━━━ Supplied material ━━━

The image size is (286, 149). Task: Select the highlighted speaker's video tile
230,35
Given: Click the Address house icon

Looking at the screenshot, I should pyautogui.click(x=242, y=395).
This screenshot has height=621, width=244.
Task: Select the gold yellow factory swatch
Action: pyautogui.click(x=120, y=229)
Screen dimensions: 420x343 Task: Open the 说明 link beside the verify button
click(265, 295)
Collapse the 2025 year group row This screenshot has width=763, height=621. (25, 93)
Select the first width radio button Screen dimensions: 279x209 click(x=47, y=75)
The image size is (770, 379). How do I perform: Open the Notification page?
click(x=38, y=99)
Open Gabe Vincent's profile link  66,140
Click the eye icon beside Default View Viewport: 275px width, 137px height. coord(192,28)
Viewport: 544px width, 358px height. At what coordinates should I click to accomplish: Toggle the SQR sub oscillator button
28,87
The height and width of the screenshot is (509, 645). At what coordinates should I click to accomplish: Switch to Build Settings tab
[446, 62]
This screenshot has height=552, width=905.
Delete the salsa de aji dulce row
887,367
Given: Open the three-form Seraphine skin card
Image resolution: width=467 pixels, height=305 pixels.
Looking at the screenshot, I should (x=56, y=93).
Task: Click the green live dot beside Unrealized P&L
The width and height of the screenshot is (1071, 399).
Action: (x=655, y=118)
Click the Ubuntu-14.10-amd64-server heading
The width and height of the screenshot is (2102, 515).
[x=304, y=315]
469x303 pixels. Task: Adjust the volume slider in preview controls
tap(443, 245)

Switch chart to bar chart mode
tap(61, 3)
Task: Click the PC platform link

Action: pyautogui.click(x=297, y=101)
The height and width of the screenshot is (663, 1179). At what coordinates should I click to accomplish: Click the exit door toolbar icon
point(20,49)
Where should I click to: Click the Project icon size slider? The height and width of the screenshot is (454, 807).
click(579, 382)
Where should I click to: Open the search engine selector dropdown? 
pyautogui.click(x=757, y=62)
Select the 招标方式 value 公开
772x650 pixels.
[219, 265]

━━━

> Your goal
Swap "house" for "home" in the data from its first line through the line holding "Action: pyautogui.click(x=120, y=229)", inclusive, and give those lines again with nothing else changed.

> Solution to this exercise
The image size is (286, 149). Task: Select the highlighted speaker's video tile
230,35
Given: Click the Address home icon

Looking at the screenshot, I should pyautogui.click(x=242, y=395).
This screenshot has height=621, width=244.
Task: Select the gold yellow factory swatch
Action: pyautogui.click(x=120, y=229)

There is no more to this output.